■ GOAL: Count the lines in the records below that contain the string "header", matching case exactly. Reply with the number alone.

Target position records
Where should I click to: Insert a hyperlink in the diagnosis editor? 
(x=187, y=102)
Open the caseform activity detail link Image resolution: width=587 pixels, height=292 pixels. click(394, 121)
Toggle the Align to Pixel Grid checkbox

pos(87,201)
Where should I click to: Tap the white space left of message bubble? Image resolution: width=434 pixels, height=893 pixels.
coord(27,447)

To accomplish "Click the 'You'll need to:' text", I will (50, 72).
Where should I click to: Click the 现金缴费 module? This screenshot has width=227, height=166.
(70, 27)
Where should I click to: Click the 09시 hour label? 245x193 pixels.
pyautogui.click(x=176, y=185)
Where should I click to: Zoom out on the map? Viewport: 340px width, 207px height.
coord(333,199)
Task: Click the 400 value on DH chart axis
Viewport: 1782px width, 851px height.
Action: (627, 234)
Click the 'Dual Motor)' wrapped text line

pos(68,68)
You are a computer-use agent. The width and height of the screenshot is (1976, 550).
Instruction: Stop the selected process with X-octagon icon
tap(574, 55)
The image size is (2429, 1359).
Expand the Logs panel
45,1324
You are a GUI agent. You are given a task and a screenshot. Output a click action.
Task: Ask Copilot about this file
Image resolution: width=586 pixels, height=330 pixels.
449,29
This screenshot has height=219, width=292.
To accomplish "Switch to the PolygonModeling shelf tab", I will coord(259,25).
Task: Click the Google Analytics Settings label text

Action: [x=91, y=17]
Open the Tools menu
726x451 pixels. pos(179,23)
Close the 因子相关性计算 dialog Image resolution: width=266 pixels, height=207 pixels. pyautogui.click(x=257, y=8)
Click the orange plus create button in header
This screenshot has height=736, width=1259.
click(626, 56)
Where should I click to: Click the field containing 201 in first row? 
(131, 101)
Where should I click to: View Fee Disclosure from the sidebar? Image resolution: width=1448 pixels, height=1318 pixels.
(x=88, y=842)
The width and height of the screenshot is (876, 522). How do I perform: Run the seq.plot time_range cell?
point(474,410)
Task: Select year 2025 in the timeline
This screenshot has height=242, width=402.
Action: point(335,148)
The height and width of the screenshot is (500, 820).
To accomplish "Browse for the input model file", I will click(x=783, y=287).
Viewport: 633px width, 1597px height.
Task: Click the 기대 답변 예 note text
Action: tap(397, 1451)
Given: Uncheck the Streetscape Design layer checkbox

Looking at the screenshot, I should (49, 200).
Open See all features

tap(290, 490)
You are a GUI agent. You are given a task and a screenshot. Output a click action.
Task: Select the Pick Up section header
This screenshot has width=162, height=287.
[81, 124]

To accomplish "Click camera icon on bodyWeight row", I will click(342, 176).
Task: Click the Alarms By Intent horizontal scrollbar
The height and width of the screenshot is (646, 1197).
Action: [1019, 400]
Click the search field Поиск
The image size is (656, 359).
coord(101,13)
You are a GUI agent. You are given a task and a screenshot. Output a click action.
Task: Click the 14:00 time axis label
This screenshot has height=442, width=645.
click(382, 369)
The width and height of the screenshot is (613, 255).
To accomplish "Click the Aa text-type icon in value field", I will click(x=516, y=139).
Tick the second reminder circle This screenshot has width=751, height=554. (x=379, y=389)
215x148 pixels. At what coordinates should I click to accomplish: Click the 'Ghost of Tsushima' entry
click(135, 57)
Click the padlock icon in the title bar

■ CORRECT RESULT: 2